While Vázquez drums, he signs. He counts down on his fingers, makes the “rock on” sign, taps on his forehead, circles his head with his hand. If you didn’t know to look for hand signals, you might not even notice them—they are fleeting, and other aspects will pull your attention elsewhere. Fémina look into each other’s eyes, chat in between vocals, planning their next moves. As Vázquez guides the musicians into another song, one Fémina lifts her eyes to the ceiling as she considers the new beat. She bops her head, then looks to the other. They launch into another round of vocals.
Other changes abound behind them—a percussionist switches from bongos to güiros, the saxophonist becomes a trombonist. At times, the musicians look like they are even surprising themselves.
A group of thirty-somethings close to the stage are particularly enthusiastic, and they kick off their shoes to twist and contort themselves to the beats. Vázquez taps his forehead, and the rhythm shifts again. Before the show, he said of his intent, “I want to create a space where people can meet together with friends and just have a free time, have a time where they feel free to dance to music that is also free.”
An hour and a half later, the first portion of the show comes to a close. The stage lights dim, and audience members walk to the courtyard and queue up to buy drinks and falafel. In the grass, young people sit and wedge bottles of wine between their thighs, creating a makeshift picnic. There are games of foosball and ping-pong, and a buzz in the air.
Slowly, the crowd gathers again inside. The second portion of the show is #JamDeLaGrande, which invites any musicians or conductors who are familiar with the Rhythm of Language to join the band on stage. Vázquez stands before the musicians, with his back to the audience. But the band is different than before: the trombonist and drummer have been switched out for unfamiliar, eager faces. Vázquez does a karate chop-like movement, and the music kicks in again.

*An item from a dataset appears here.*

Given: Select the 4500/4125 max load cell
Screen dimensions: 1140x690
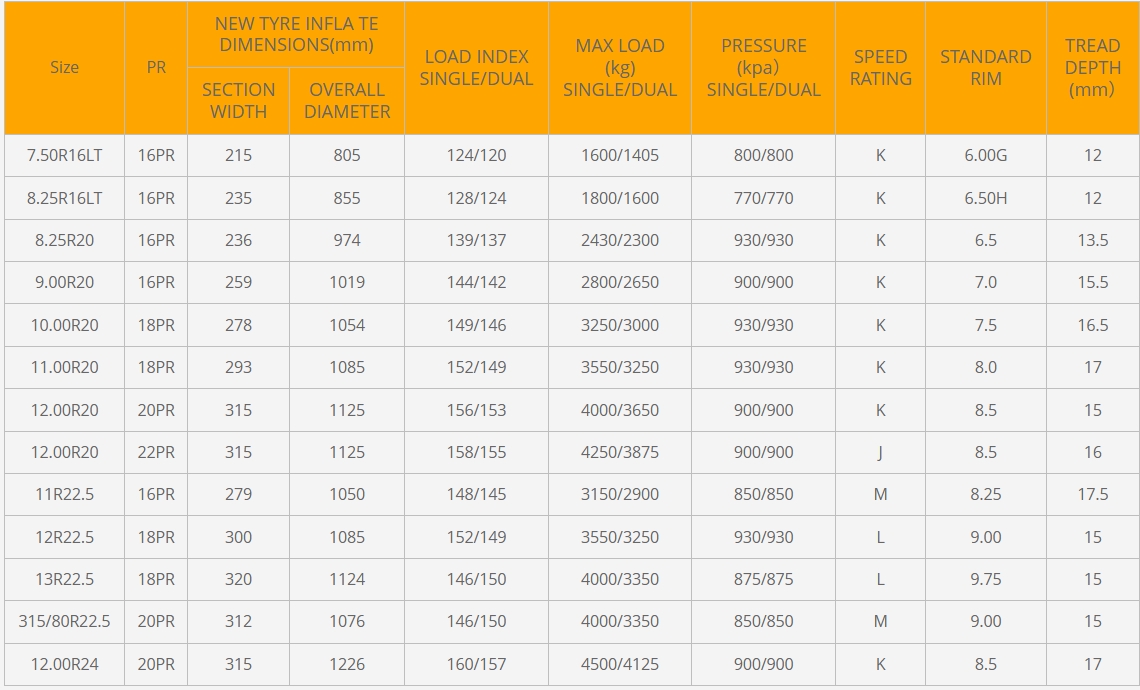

Fémina runs back on stage, and ushers in a trance-like song. The stage is more crowded now, and the music is busier; you can hear that there are more musicians than before. Vázquez lifts and raises the melody with his arms. He then reads names from a piece of paper, and three men in baseball caps and flannels storm the stage. One takes Vásquez’s spot at the front, and the other two position themselves behind microphones. A woman behind them shakes red maracas. The crowd likes this group—they cheer in response— and the dancing is scattered and enthusiastic. The men are kind of terrible singers, but no one seems to care: one of them flails his body and baaa ba duh buh baaaaahhhhs. When the conductor grips the song to a close, everyone is panting.
Other conductors and groups follow. Trombonist Juan Canosa takes a turn conducting, and concocts a more bebop fused with classical rock sound. One of the dancers who had put her shoes to the side of the stage earlier joins the jam as a vocalist— not words, but sounds. Vázquez is to the side of the stage now, and there is a different person sitting at his drum set. Canosa taps his forehead, and the music flips.
La Grande is an event—one with a sprawly exposition that creeps into a climax, which itself creeps into the intermission of choripán eating and chatting, and waivers and stretches until #JamDeLaGrande pulls to a breathless close. At times, it sounds so clean that it’s hard to believe it’s rehearsed, and at other times, it morphs into hardly organized chaos. If you want to sweat, you can take your shoes off and join the regulars at the front. If you want to sway, you can stand toward the back, and you’ll still be close enough to see the expressions on the artists’ faces. It’s good, clean Buenos Aires fun, and it is difficult to not get wrapped up in it.